Perfect fluid equations with N=1,2 Schrodinger supersymmetry

TL;DR

The paper addresses the problem of embedding non-relativistic perfect-fluid dynamics into Schrödinger supersymmetry by constructing $N=1$ and $N=2$ extensions within the Hamiltonian formalism. It introduces Grassmann-odd partners for the density $\rho$ and velocity $\upsilon_i$ (real for $N=1$, complex for $N=2$) and builds corresponding supercharges whose Poisson brackets generate a super-extended Hamiltonian $H_S$, yielding fully supersymmetric fluid dynamics. For $N=1$, the supercharge is linear in fermions and the fermionic fields can be interpreted as vorticity-potentials in a Clebsch-like velocity decomposition; the full set of conserved charges closes the $N=1$ Schrödinger superalgebra.
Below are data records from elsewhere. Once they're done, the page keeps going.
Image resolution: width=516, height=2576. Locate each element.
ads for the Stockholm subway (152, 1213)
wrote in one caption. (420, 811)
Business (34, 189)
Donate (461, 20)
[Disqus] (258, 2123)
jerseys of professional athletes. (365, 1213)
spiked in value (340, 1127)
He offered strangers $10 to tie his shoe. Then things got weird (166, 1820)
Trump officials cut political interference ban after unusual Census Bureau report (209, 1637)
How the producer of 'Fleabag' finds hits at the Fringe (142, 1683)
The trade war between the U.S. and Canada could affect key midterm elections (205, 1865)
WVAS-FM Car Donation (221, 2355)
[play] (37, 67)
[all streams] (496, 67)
The $N=2$ construction is novel, with cubic fermionic terms in the supercharges and a conserved charge set realizing the $N=2$ Schrödinger superalgebra, including an extra $J$ R-symmetry. These results provide a new class of supersymmetric non-relativistic fluids with potential links to spin-fluid models and non-relativistic holography, and open avenues for exploring higher $\mathcal{N}$ extensions and other symmetry generalizations.

Abstract

Superconformal extensions of the perfect fluid equations, which realize $N=1,2$ Schrodinger superalgebra, are constructed within the Hamiltonian formalism. They are built by introducing real (for $N=1$) or complex (for $N=2$) anticommuting field variables as superpartners for the density and velocity of a fluid. The full set of conserved charges associated with the $N=1,2$ Schrodinger superalgebra is constructed. Within the Lagrangian formalism, when the Clebsch decomposition for the velocity vector field is used, the anticommuting variables can be interpreted as potentials parameterizing fluid's vorticity.